*Records provided*
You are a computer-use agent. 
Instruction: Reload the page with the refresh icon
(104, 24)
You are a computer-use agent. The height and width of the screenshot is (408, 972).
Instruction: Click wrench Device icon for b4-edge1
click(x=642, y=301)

*Given instruction*
Give every line of the material above as a JSON list of strings, one string per line, with blank lines left out.

*Expected answer*
[
  "You are a computer-use agent. ",
  "Instruction: Reload the page with the refresh icon",
  "(104, 24)",
  "You are a computer-use agent. The height and width of the screenshot is (408, 972).",
  "Instruction: Click wrench Device icon for b4-edge1",
  "click(x=642, y=301)"
]